_To do_
Report every line of the records beneath this task that holds the string "Locate".

_Information_
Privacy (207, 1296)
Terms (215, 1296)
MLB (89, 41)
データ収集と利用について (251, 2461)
==
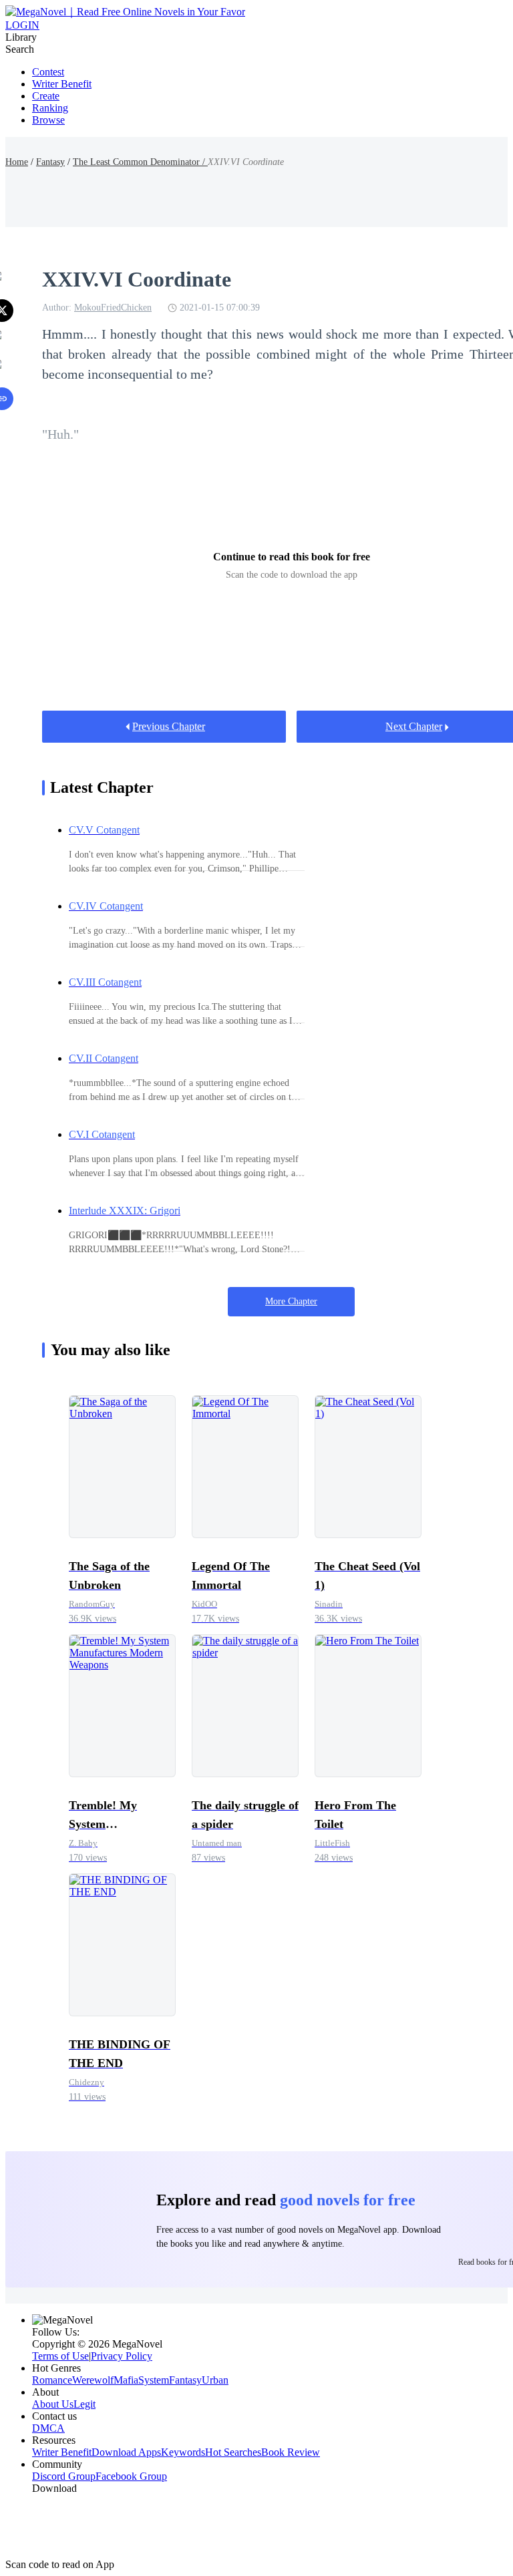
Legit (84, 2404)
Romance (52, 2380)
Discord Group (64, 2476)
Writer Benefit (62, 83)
--
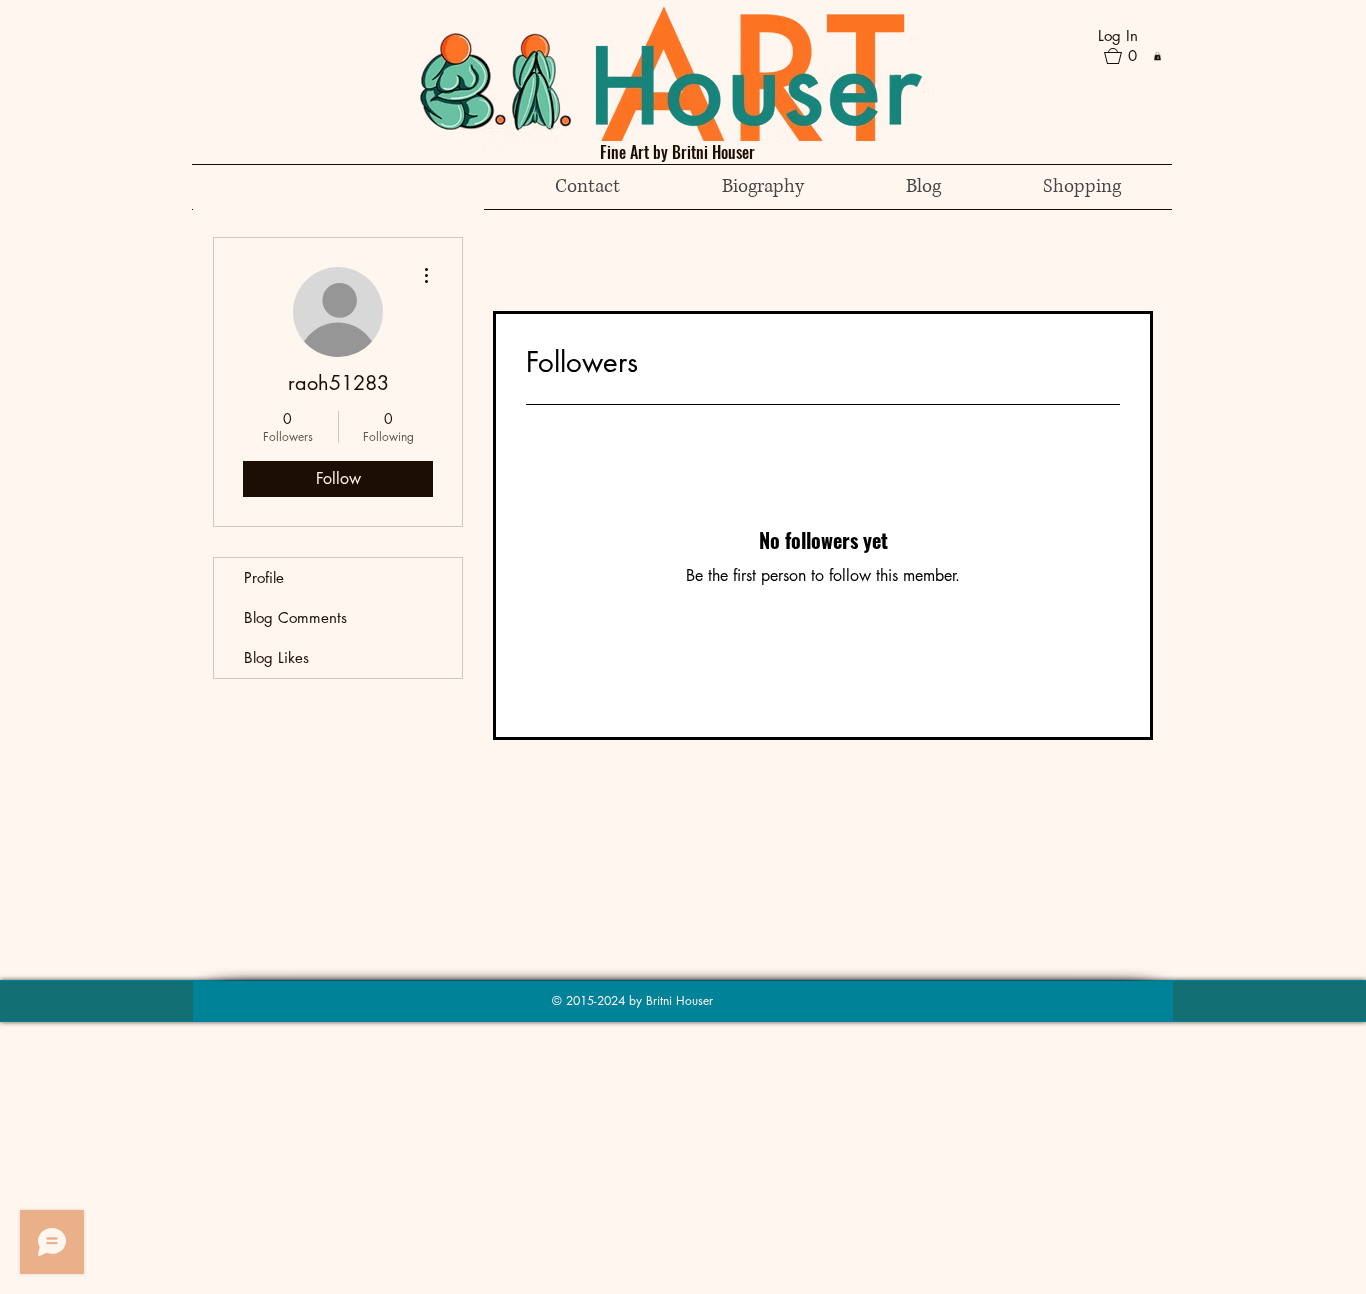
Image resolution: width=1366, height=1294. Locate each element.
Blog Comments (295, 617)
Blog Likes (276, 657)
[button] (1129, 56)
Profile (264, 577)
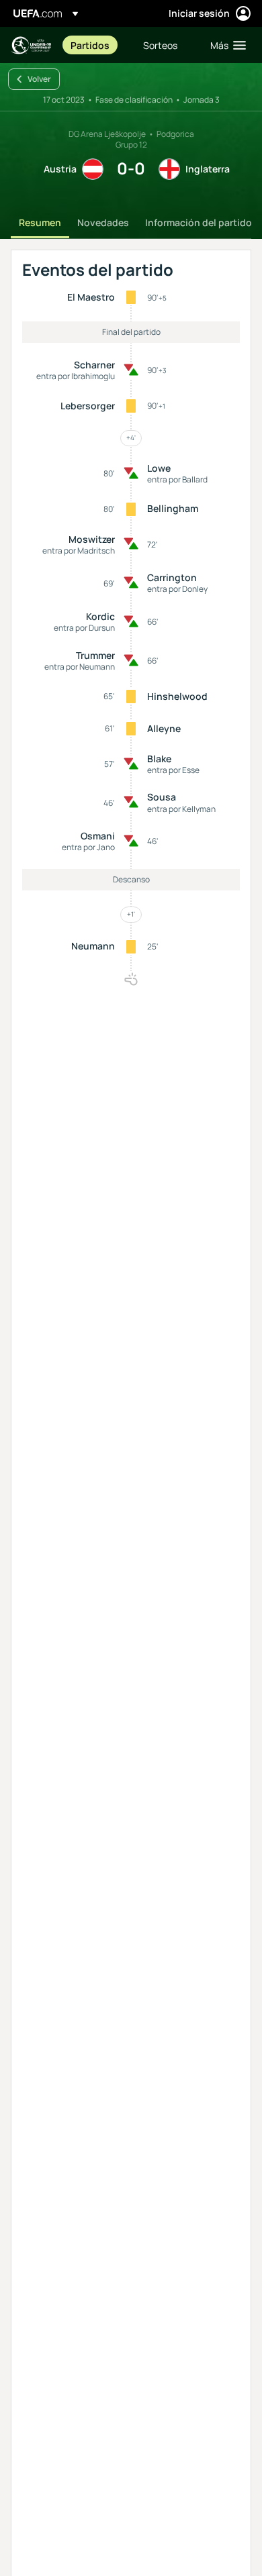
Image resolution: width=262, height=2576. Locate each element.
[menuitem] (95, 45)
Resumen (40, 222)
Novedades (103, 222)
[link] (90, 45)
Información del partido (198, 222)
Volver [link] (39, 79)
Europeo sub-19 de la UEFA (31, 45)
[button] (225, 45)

_Answer for the task_
Image resolution: width=1366, height=1294. Locate each element.
Image resolution: width=262, height=2576. Locate each element.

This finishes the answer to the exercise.